#### EXERCISE
Present the following data again exactly as it is shown.

#### WORKING DATA
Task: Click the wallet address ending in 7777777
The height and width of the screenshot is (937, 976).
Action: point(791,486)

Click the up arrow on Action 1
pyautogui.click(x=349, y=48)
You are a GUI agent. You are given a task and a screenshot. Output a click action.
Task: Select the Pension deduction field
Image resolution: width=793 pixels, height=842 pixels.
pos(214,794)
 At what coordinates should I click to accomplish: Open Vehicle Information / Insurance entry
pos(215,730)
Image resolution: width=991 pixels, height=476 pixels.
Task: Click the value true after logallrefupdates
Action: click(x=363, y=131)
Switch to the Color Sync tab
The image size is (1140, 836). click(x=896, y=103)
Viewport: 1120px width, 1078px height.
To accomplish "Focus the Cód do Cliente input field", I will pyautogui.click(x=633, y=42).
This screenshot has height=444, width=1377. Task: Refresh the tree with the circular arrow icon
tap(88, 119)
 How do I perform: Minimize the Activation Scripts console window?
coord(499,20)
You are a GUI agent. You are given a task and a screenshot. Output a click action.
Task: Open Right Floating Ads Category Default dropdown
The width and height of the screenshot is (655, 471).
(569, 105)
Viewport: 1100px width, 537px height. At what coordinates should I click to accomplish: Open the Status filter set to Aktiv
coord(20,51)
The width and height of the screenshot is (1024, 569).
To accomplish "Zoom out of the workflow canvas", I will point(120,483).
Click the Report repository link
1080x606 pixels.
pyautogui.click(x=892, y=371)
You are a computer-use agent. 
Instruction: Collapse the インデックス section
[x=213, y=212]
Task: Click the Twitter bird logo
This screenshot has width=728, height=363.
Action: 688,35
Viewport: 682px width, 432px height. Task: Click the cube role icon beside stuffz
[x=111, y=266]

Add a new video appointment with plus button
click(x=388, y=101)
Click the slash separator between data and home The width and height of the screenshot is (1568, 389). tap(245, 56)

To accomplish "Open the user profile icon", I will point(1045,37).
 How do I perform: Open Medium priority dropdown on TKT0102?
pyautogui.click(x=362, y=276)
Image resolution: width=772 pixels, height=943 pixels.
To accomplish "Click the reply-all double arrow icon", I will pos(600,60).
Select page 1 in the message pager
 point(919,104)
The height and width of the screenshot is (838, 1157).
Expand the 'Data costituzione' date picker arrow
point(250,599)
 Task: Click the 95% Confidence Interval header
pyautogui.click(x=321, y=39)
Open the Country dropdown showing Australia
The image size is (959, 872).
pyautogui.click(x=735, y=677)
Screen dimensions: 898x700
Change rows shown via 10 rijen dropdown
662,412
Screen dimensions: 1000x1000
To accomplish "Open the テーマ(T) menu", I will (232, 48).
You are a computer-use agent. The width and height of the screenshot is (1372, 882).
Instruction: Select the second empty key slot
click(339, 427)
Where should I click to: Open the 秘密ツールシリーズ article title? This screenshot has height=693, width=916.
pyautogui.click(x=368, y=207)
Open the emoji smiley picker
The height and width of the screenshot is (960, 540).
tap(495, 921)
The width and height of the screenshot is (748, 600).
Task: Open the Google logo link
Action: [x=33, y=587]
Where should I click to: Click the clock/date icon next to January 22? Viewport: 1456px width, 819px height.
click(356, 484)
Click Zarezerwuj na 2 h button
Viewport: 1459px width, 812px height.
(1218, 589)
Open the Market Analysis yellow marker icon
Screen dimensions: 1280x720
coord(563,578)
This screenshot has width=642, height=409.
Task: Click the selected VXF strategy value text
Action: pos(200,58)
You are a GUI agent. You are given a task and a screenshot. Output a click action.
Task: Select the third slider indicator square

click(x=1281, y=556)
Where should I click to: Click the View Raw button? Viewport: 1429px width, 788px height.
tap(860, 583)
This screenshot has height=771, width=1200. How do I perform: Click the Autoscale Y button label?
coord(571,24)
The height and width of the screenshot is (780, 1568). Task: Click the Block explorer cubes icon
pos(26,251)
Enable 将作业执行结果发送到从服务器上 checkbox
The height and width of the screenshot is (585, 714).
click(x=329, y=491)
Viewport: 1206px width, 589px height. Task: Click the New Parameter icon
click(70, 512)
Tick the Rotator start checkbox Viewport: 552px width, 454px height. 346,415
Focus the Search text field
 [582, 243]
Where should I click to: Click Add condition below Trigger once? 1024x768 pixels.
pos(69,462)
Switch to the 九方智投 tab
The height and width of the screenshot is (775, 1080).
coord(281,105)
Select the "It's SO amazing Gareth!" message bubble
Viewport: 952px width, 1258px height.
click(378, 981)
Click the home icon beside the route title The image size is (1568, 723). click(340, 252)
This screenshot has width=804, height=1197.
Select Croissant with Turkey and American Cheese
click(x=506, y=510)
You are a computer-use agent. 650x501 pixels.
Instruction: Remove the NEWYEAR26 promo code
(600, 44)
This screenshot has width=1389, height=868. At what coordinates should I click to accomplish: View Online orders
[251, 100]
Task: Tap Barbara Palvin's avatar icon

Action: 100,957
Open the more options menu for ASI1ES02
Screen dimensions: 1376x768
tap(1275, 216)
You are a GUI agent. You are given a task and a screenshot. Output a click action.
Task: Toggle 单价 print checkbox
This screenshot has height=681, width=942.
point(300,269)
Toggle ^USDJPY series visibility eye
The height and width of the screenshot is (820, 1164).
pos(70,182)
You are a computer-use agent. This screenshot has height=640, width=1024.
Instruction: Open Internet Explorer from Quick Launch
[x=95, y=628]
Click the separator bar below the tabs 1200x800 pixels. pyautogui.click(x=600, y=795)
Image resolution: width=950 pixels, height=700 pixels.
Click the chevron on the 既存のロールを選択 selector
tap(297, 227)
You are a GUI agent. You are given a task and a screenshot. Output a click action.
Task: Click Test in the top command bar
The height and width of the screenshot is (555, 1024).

#### WRITTEN REPLY
Task: Click the wallet address ending in 7777777
The height and width of the screenshot is (937, 976).
Action: point(791,486)

Click the up arrow on Action 1
pyautogui.click(x=349, y=48)
You are a GUI agent. You are given a task and a screenshot. Output a click action.
Task: Select the Pension deduction field
Image resolution: width=793 pixels, height=842 pixels.
pos(214,794)
 At what coordinates should I click to accomplish: Open Vehicle Information / Insurance entry
pos(215,730)
Image resolution: width=991 pixels, height=476 pixels.
Task: Click the value true after logallrefupdates
Action: click(x=363, y=131)
Switch to the Color Sync tab
The image size is (1140, 836). click(x=896, y=103)
Viewport: 1120px width, 1078px height.
To accomplish "Focus the Cód do Cliente input field", I will pyautogui.click(x=633, y=42).
This screenshot has height=444, width=1377. Task: Refresh the tree with the circular arrow icon
tap(88, 119)
 How do I perform: Minimize the Activation Scripts console window?
coord(499,20)
You are a GUI agent. You are given a task and a screenshot. Output a click action.
Task: Open Right Floating Ads Category Default dropdown
The width and height of the screenshot is (655, 471).
(569, 105)
Viewport: 1100px width, 537px height. At what coordinates should I click to accomplish: Open the Status filter set to Aktiv
coord(20,51)
The width and height of the screenshot is (1024, 569).
To accomplish "Zoom out of the workflow canvas", I will point(120,483).
Click the Report repository link
1080x606 pixels.
pyautogui.click(x=892, y=371)
You are a computer-use agent. 
Instruction: Collapse the インデックス section
[x=213, y=212]
Task: Click the Twitter bird logo
This screenshot has width=728, height=363.
Action: 688,35
Viewport: 682px width, 432px height. Task: Click the cube role icon beside stuffz
[x=111, y=266]

Add a new video appointment with plus button
click(x=388, y=101)
Click the slash separator between data and home The width and height of the screenshot is (1568, 389). tap(245, 56)

To accomplish "Open the user profile icon", I will point(1045,37).
 How do I perform: Open Medium priority dropdown on TKT0102?
pyautogui.click(x=362, y=276)
Image resolution: width=772 pixels, height=943 pixels.
To accomplish "Click the reply-all double arrow icon", I will pos(600,60).
Select page 1 in the message pager
 point(919,104)
The height and width of the screenshot is (838, 1157).
Expand the 'Data costituzione' date picker arrow
point(250,599)
 Task: Click the 95% Confidence Interval header
pyautogui.click(x=321, y=39)
Open the Country dropdown showing Australia
The image size is (959, 872).
pyautogui.click(x=735, y=677)
Screen dimensions: 898x700
Change rows shown via 10 rijen dropdown
662,412
Screen dimensions: 1000x1000
To accomplish "Open the テーマ(T) menu", I will (232, 48).
You are a computer-use agent. The width and height of the screenshot is (1372, 882).
Instruction: Select the second empty key slot
click(339, 427)
Where should I click to: Open the 秘密ツールシリーズ article title? This screenshot has height=693, width=916.
pyautogui.click(x=368, y=207)
Open the emoji smiley picker
The height and width of the screenshot is (960, 540).
tap(495, 921)
The width and height of the screenshot is (748, 600).
Task: Open the Google logo link
Action: [x=33, y=587]
Where should I click to: Click the clock/date icon next to January 22? Viewport: 1456px width, 819px height.
click(356, 484)
Click Zarezerwuj na 2 h button
Viewport: 1459px width, 812px height.
(1218, 589)
Open the Market Analysis yellow marker icon
Screen dimensions: 1280x720
coord(563,578)
This screenshot has width=642, height=409.
Task: Click the selected VXF strategy value text
Action: pos(200,58)
You are a GUI agent. You are given a task and a screenshot. Output a click action.
Task: Select the third slider indicator square

click(x=1281, y=556)
Where should I click to: Click the View Raw button? Viewport: 1429px width, 788px height.
tap(860, 583)
This screenshot has height=771, width=1200. How do I perform: Click the Autoscale Y button label?
coord(571,24)
The height and width of the screenshot is (780, 1568). Task: Click the Block explorer cubes icon
pos(26,251)
Enable 将作业执行结果发送到从服务器上 checkbox
The height and width of the screenshot is (585, 714).
click(x=329, y=491)
Viewport: 1206px width, 589px height. Task: Click the New Parameter icon
click(70, 512)
Tick the Rotator start checkbox Viewport: 552px width, 454px height. 346,415
Focus the Search text field
 [582, 243]
Where should I click to: Click Add condition below Trigger once? 1024x768 pixels.
pos(69,462)
Switch to the 九方智投 tab
The height and width of the screenshot is (775, 1080).
coord(281,105)
Select the "It's SO amazing Gareth!" message bubble
Viewport: 952px width, 1258px height.
click(378, 981)
Click the home icon beside the route title The image size is (1568, 723). click(340, 252)
This screenshot has width=804, height=1197.
Select Croissant with Turkey and American Cheese
click(x=506, y=510)
You are a computer-use agent. 650x501 pixels.
Instruction: Remove the NEWYEAR26 promo code
(600, 44)
This screenshot has width=1389, height=868. At what coordinates should I click to accomplish: View Online orders
[251, 100]
Task: Tap Barbara Palvin's avatar icon

Action: 100,957
Open the more options menu for ASI1ES02
Screen dimensions: 1376x768
tap(1275, 216)
You are a GUI agent. You are given a task and a screenshot. Output a click action.
Task: Toggle 单价 print checkbox
This screenshot has height=681, width=942.
point(300,269)
Toggle ^USDJPY series visibility eye
The height and width of the screenshot is (820, 1164).
pos(70,182)
You are a computer-use agent. This screenshot has height=640, width=1024.
Instruction: Open Internet Explorer from Quick Launch
[x=95, y=628]
Click the separator bar below the tabs 1200x800 pixels. pyautogui.click(x=600, y=795)
Image resolution: width=950 pixels, height=700 pixels.
Click the chevron on the 既存のロールを選択 selector
tap(297, 227)
You are a GUI agent. You are given a task and a screenshot. Output a click action.
Task: Click Test in the top command bar
The height and width of the screenshot is (555, 1024).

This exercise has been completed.